Records from a collection
★ ★ ★ ★ ★

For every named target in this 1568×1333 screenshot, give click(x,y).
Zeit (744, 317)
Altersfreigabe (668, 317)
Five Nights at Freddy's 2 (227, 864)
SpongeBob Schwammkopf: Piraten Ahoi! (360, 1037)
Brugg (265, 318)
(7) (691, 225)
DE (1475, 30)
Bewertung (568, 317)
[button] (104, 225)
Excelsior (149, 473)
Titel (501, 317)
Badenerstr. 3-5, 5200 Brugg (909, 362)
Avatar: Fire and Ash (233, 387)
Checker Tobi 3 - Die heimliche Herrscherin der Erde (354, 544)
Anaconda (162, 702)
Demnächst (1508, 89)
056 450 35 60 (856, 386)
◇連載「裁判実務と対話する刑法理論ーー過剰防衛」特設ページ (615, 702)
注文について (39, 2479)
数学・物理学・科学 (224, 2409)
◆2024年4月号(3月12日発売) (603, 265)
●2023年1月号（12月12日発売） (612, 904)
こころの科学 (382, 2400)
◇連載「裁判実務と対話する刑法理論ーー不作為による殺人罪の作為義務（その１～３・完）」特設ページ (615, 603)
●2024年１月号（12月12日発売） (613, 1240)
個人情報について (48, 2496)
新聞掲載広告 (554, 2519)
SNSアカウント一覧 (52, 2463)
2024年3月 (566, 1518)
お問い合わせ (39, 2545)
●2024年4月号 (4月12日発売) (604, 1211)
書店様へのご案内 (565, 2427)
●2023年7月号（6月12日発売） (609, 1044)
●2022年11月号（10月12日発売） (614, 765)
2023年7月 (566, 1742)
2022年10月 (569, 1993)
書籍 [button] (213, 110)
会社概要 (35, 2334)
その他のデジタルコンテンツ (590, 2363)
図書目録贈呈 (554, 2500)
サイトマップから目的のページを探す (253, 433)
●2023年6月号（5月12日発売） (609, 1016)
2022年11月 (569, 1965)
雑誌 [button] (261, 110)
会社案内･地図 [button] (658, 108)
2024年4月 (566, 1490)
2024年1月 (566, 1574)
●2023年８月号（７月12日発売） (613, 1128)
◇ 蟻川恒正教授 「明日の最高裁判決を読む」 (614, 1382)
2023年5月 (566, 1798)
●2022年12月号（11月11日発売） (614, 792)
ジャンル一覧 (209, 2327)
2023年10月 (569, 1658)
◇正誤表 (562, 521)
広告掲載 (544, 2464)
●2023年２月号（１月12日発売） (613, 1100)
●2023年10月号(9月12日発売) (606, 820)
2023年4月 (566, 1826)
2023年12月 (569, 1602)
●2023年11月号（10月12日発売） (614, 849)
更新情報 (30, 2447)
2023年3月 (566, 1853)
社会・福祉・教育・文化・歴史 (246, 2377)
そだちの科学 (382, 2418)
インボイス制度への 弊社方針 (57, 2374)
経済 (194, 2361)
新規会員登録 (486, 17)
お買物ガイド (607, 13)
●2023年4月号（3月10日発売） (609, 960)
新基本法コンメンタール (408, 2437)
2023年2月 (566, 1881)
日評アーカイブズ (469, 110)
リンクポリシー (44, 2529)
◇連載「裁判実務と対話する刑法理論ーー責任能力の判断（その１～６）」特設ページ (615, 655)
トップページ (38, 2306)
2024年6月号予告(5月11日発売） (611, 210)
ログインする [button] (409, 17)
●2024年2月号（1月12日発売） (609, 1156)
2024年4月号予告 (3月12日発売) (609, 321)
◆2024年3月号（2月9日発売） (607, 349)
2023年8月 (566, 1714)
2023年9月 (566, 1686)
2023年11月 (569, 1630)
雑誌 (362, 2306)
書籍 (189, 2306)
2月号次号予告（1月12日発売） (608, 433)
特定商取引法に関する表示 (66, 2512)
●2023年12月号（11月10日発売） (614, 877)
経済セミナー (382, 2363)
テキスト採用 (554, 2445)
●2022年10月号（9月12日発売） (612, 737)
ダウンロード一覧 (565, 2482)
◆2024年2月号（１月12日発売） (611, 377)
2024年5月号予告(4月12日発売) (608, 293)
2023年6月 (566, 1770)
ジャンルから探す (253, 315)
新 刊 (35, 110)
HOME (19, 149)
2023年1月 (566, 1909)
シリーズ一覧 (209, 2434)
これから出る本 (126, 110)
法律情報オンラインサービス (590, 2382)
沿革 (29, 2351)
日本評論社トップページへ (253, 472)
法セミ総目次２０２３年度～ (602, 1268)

★ ★ ★ ★ ★

=== STATED GOAL ===
Output every line from the start of the records through the line containing "Badenerstr. 3-5, 5200 Brugg (909, 362)", inclusive, as a JSON list of strings, one string per line, with blank lines omitted.

=== SOLUTION BELOW ===
[
  "For every named target in this 1568×1333 screenshot, give click(x,y).",
  "Zeit (744, 317)",
  "Altersfreigabe (668, 317)",
  "Five Nights at Freddy's 2 (227, 864)",
  "SpongeBob Schwammkopf: Piraten Ahoi! (360, 1037)",
  "Brugg (265, 318)",
  "(7) (691, 225)",
  "DE (1475, 30)",
  "Bewertung (568, 317)",
  "[button] (104, 225)",
  "Excelsior (149, 473)",
  "Titel (501, 317)",
  "Badenerstr. 3-5, 5200 Brugg (909, 362)"
]